Photo of Titans running back Derrick Henry as a star performer at Yulee High School (Florida). (Photo by Woody Huband for the Florida Times Union)
NASHVILLE, Tenn. —When Bobby Ramsay took over as a first-year head coach at Yulee High in 2008, he was fired up at ready to go. Ramsay thought he had all the answers, he freely admits.
Ramsay, 28 at the time, was humbled quickly.
"I was like, 'I don't know if I can do this,'' Ramsay recalled this week. "We were bad. My running backs coach kept telling me to hang in there, that there was this kid, Derrick, in middle school.
"And I would think to myself, "We're about to go 0 and 10, and there's this nice little 8th grader down there in middle school I'm supposed to get excited about? I'd never seen Derrick."
Then one day Ramsay drove by middle school practice on the way home.
"And all of a sudden, out of this group, is this towering kid,'' Ramsay said. "I always equate it to a stock having a good month on a chart. It was way, way above the others. I was like, 'OK, this is Derrick.' And the rest is history I guess."
Derrick, of course, was Derrick Henry. On Saturday, when the Titans face the Jaguars, Henry will return to the Jacksonville area.
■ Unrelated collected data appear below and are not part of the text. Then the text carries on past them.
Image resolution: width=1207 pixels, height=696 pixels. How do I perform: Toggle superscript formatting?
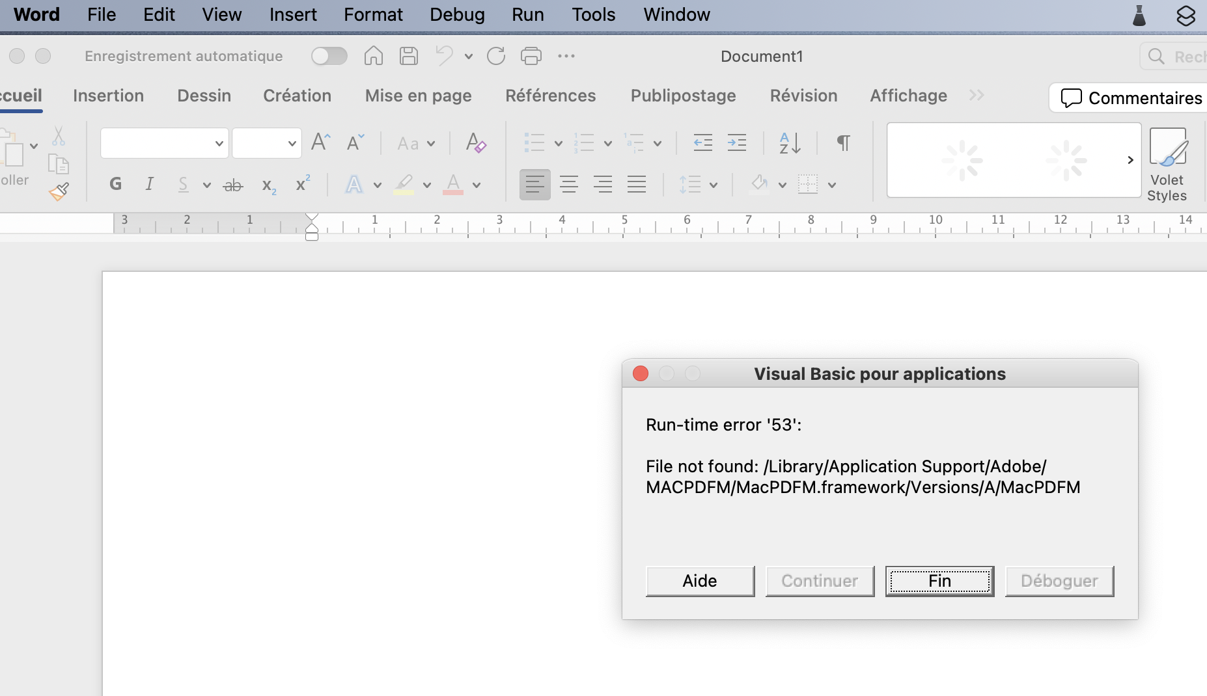(302, 184)
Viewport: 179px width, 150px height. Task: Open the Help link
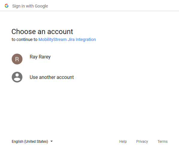(123, 141)
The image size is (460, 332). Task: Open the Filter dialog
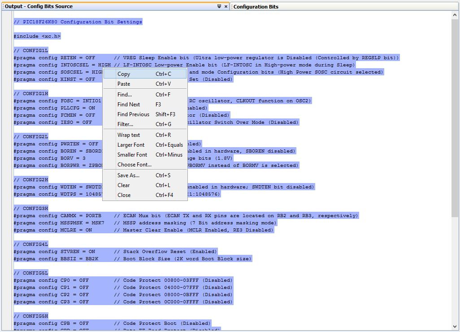tap(125, 124)
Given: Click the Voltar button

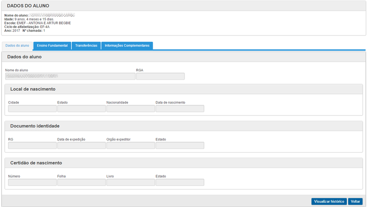Looking at the screenshot, I should pos(355,201).
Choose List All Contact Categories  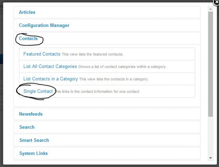pos(50,67)
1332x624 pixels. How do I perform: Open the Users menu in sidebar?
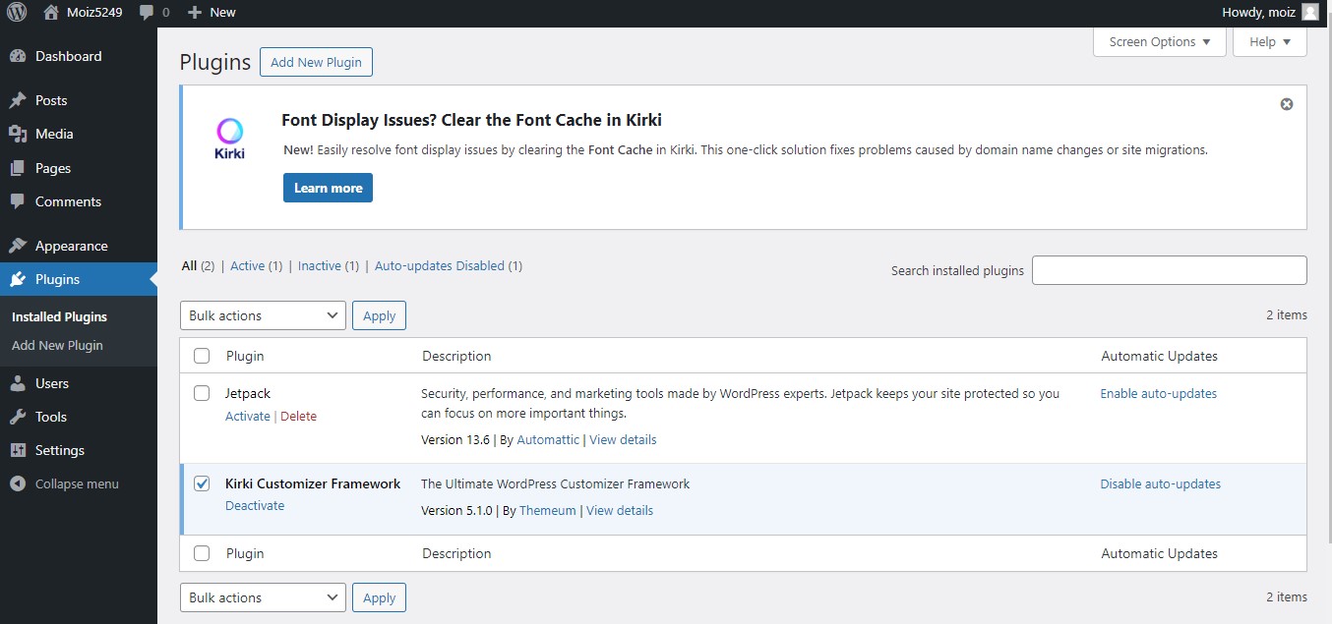click(x=51, y=383)
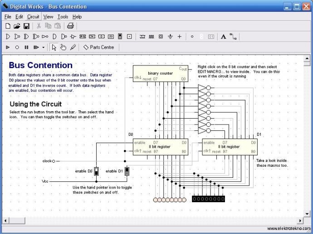The height and width of the screenshot is (234, 313).
Task: Click the New file icon
Action: (x=8, y=26)
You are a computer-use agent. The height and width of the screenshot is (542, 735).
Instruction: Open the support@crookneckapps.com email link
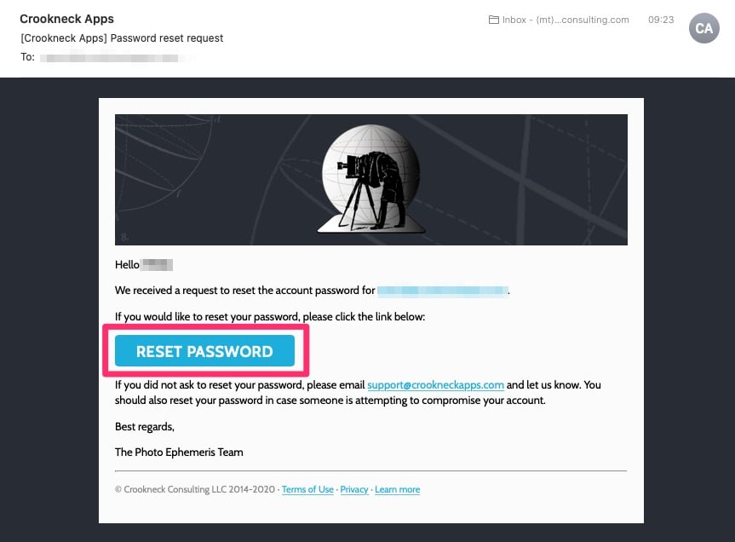[x=435, y=385]
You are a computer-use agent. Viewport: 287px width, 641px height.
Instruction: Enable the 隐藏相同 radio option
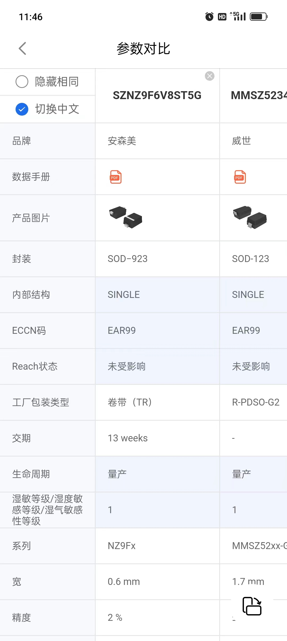[22, 82]
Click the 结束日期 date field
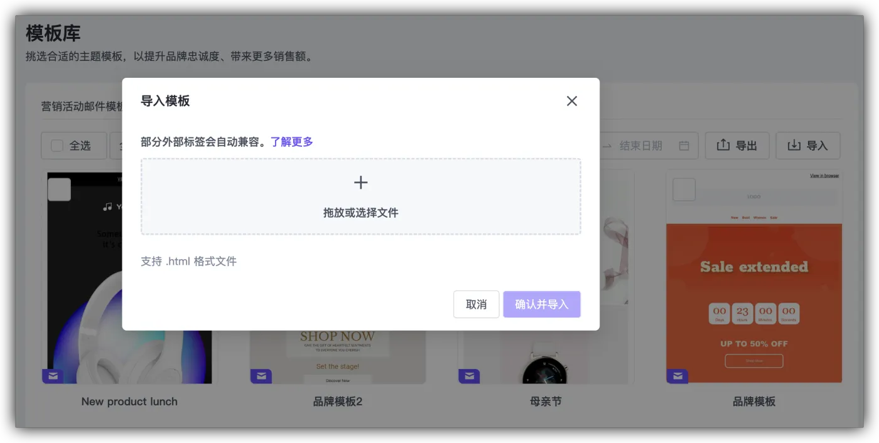The width and height of the screenshot is (879, 443). (x=640, y=146)
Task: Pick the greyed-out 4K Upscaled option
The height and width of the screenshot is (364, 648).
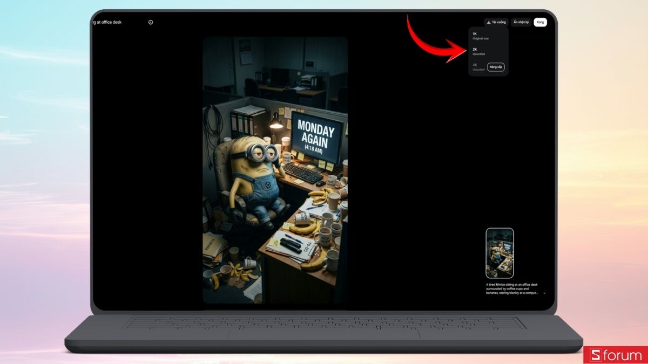Action: pos(478,67)
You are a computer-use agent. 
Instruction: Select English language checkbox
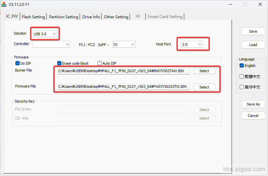[242, 66]
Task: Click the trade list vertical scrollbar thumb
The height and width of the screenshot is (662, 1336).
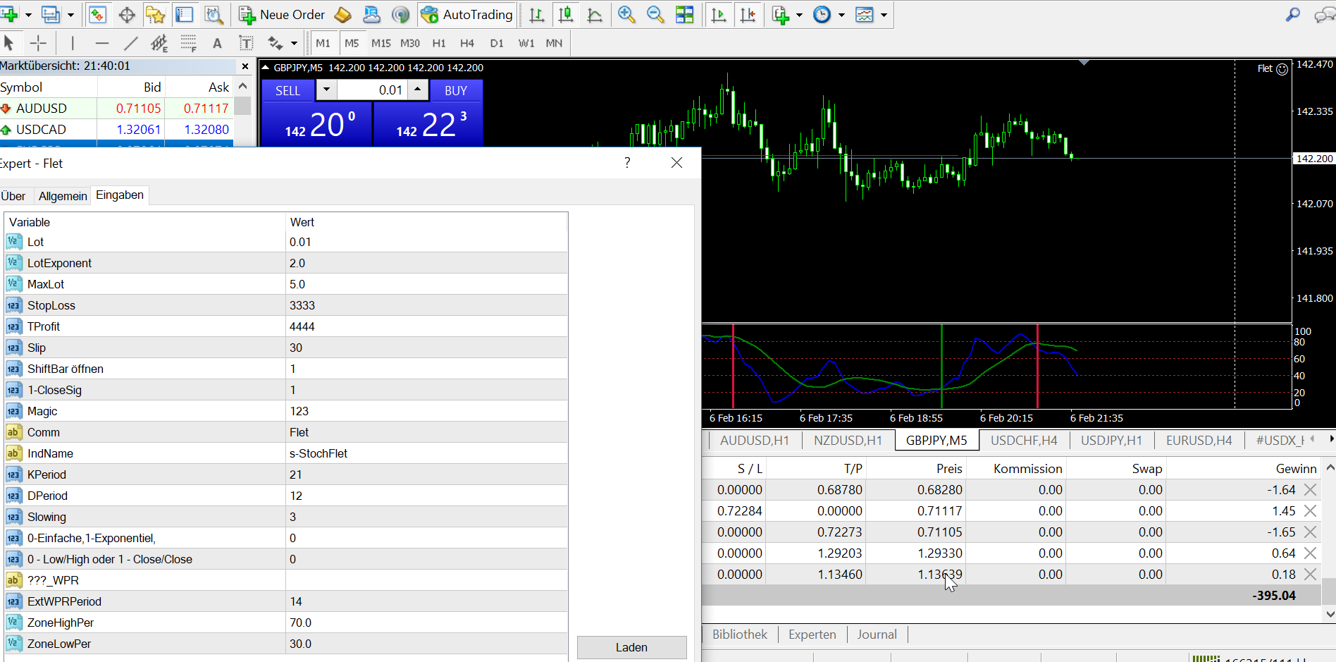Action: [x=1329, y=591]
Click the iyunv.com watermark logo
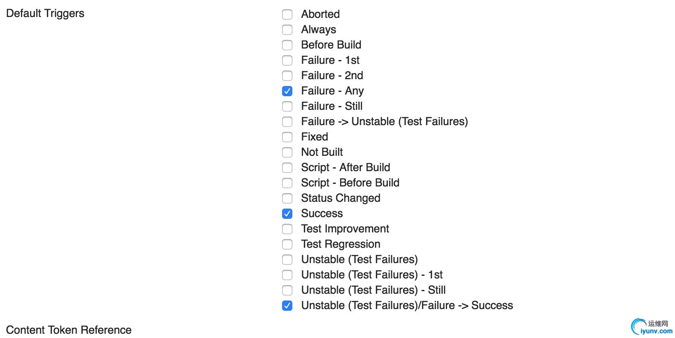675x338 pixels. tap(652, 327)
It's where he became a star at Yulee High – between Amelia Island and Jacksonville – before heading to the University of Alabama, where he won a Heisman Trophy.
Henry was a second-round draft pick by the Titans in the NFL Draft.
Henry ran for a national high school rushing record 12,124 yards at Yulee High, including 4,261 yards as a senior in 2012.
"I am very excited,'' Henry said of returning home. "My family and everybody else back home is very excited.
"It is like home,'' he said of the Jacksonville area. "I haven't been in the stadium since we got invited there for the Super 24 they do for the top high school players. So it will be pretty cool to go back there and play."
Henry ran for 58 yards and two touchdowns in Sunday's 19-17 win over the Chiefs. He has three touchdowns in the team's last three games. He now has 412 yards and four touchdowns on the season.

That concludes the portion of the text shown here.